Epilepsi merupakan suatu bangkitan kejang berulang disebabkan aktivitas

listrik abnormal di otak yang menimbulkan berbagai permasalahan antara lain

kesulitan belajar, gangguan,tumbuh-kembang, dan menentukan kualitas hidup

anak.1 Insidens epilepsi pada anak dilaporkan dari berbagai negara dengan variasi

yang luas, sekitar 4-6 per 1000 anak, tergantung pada desain penelitian dan

kelompok umur populasi.
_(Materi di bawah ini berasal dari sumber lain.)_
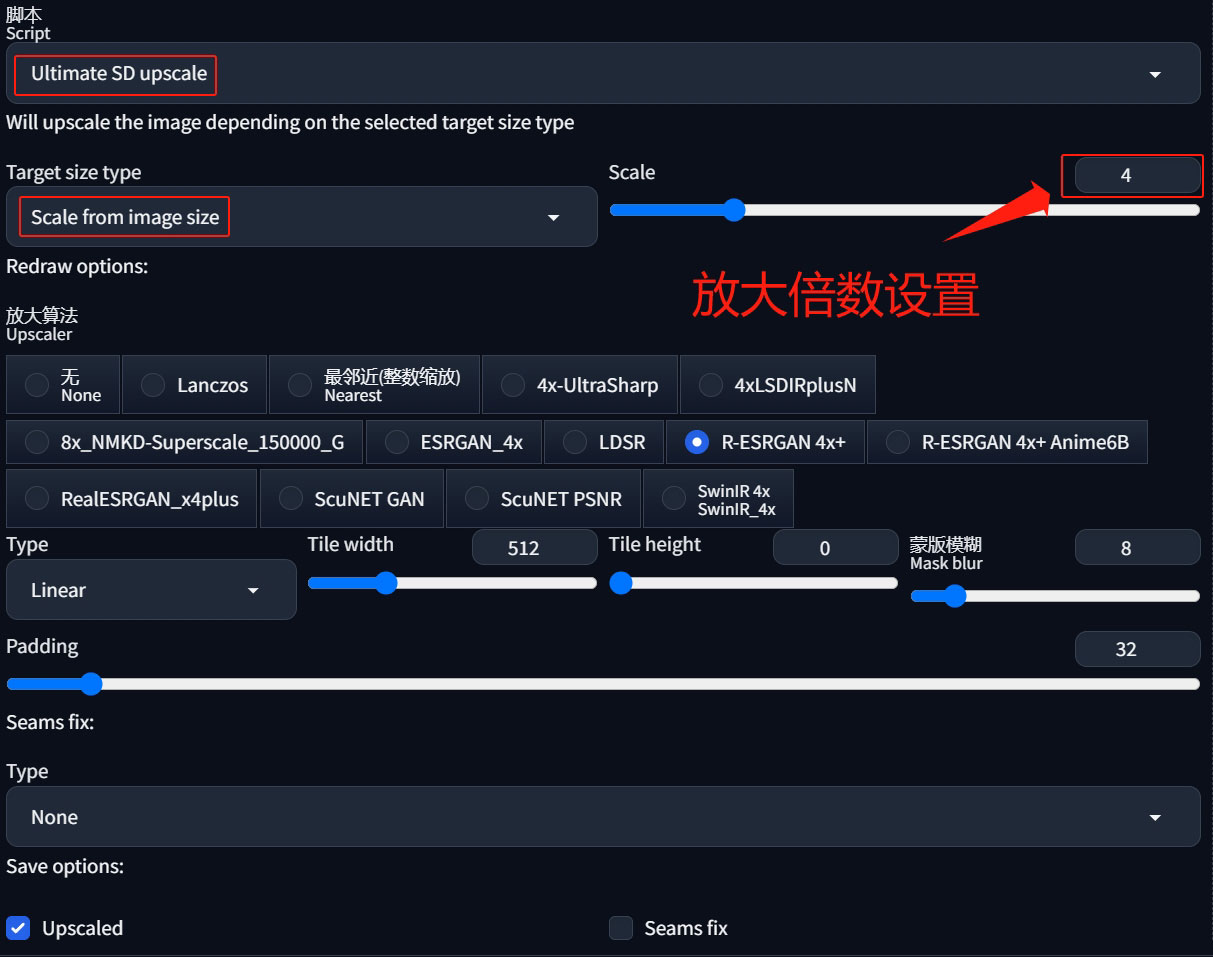The image size is (1213, 957).
Task: Select the 8x_NMKD-Superscale_150000_G upscaler
Action: tap(184, 441)
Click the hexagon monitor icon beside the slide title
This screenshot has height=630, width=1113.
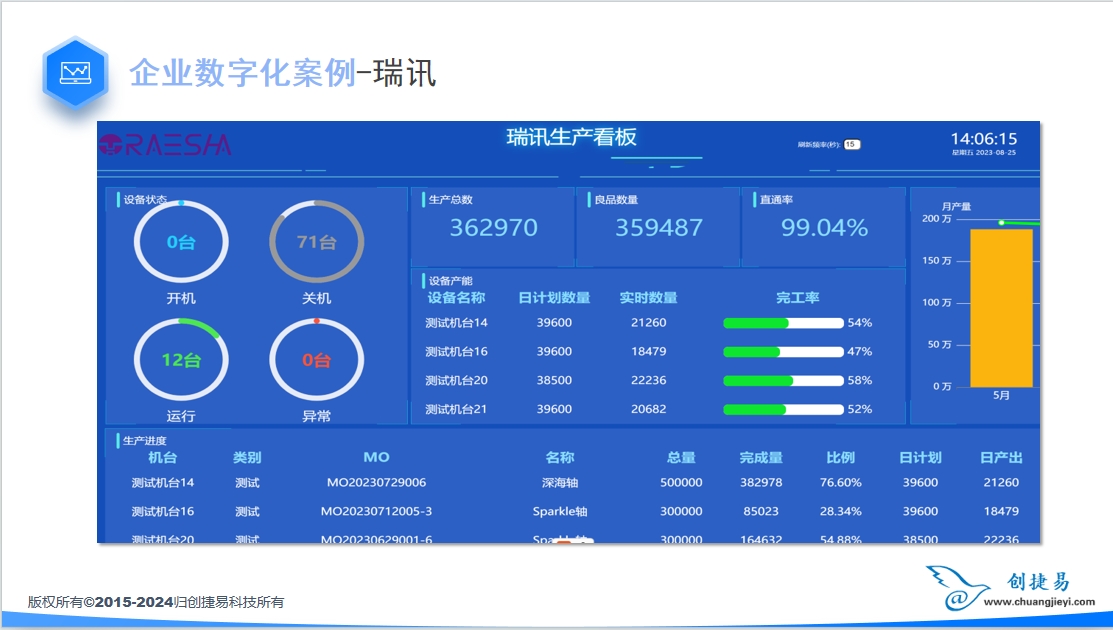click(x=75, y=72)
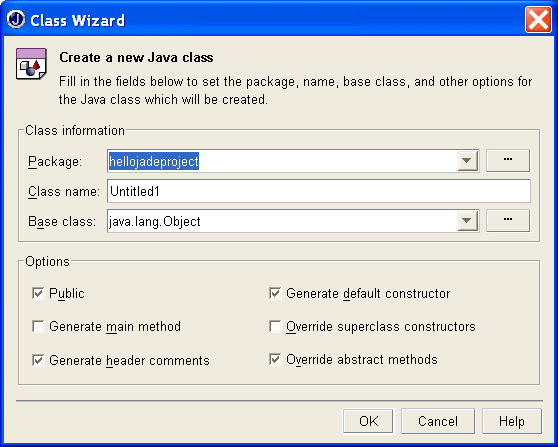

Di Indonesia terdapat paling sedikit 700.000-1.400.000

kasus epilepsi dengan pertambahan sebesar 70.000 kasus baru setiap tahun dan

diperkirakan 40%-50% terjadi pada anak-anak.3

Istilah epilepsi tidak boleh digunakan untuk serangan yang terjadi hanya

sekali saja, serangan yang terjadi selama penyakit akut berlangsung dan

occasional provokes seizures misalnya kejang atau serangan pada hipoglikemia.2

1
STATUS PASIEN

I. IDENTITAS PASIEN Tanggal/ Jam Masuk : 28-11-2016/ ( 21.00 )


Nama : An. FR
Umur : 5 tahun 6 bulan
Jenis Kelamin : laki-laki

II. ANAMNESIS
Keluhan Utama
Kejang
Riwayat Penyakit Sekarang
Dirasakan sejak 4 jam sebelum masuk rumah sakit. Kejang terjadi 2 kali
masing-masing pukul 17.30 dan pukul 19.30 dengan lama kejang 30 menit
1 jam. Gejala dirasakan saat anak sedang bermain, tiba-tiba anak kejang
dan tidak sadarkan diri, kemudian anak sadar kembali dan beraktivitas
seperti semula dan kejang kembali beberapa jam kemudian sampai di
larikan ke rumah sakit. Demam (-), pilek (-), batuk (-), sesak (-), buang air
besar lancar, buang air kecil lancar.

Riwayat Penyakit Dahulu


Terdapat riwayat serupa, pasien baru keluar rumah sakit seminggu yang lalu
dengan keluhan yang sama.

Riwayat Penyakit Keluarga


Tidak ada keluarga memiliki keluhan serupa.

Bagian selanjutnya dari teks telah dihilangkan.